DATA LISTING:
- Opening Delimiter -

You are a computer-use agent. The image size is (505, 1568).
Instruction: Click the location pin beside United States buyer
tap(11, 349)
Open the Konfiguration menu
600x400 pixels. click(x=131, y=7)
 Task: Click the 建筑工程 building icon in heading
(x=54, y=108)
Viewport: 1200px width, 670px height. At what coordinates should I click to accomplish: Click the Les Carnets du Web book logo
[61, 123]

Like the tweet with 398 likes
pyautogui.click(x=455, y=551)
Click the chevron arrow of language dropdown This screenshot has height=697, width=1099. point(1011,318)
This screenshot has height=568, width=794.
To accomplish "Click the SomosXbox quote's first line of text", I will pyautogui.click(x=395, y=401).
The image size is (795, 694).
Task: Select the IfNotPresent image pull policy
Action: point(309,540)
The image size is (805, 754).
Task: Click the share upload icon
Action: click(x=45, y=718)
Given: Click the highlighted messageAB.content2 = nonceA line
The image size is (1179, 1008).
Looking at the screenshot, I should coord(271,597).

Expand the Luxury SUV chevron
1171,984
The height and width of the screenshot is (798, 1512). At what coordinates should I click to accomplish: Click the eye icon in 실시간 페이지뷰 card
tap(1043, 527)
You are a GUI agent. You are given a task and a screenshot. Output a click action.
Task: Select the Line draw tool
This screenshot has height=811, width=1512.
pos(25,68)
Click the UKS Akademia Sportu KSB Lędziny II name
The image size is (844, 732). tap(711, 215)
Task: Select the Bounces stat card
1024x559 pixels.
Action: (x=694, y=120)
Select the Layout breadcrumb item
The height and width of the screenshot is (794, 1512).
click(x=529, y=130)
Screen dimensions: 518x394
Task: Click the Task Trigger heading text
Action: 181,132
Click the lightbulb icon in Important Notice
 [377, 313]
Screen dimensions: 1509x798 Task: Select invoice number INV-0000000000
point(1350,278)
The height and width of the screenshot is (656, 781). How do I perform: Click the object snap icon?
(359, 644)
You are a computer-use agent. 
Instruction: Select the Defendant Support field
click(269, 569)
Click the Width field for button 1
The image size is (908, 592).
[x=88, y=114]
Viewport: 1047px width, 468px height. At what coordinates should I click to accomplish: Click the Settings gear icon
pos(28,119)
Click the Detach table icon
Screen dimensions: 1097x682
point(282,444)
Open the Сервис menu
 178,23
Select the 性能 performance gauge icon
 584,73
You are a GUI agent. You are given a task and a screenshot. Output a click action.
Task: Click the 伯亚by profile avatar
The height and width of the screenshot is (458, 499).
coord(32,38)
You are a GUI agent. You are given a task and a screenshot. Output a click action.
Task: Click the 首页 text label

- Closing Delimiter -

EXERCISE PROMPT:
Return, word for word, the lines of the data above from the line with "Click the Width field for button 1" through the line with "Click the Detach table icon", inclusive.

EXERCISE RESPONSE:
Click the Width field for button 1
The image size is (908, 592).
[x=88, y=114]
Viewport: 1047px width, 468px height. At what coordinates should I click to accomplish: Click the Settings gear icon
pos(28,119)
Click the Detach table icon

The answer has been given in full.